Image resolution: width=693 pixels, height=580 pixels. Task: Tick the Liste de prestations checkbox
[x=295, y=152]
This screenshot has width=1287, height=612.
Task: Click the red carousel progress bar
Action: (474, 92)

------------

TASK TO CARRY OUT
Down to the last character, restate every record.

RESULT OF THIS TASK
Image resolution: width=693 pixels, height=580 pixels. Task: Tick the Liste de prestations checkbox
[x=295, y=152]
This screenshot has width=1287, height=612.
Task: Click the red carousel progress bar
Action: (474, 92)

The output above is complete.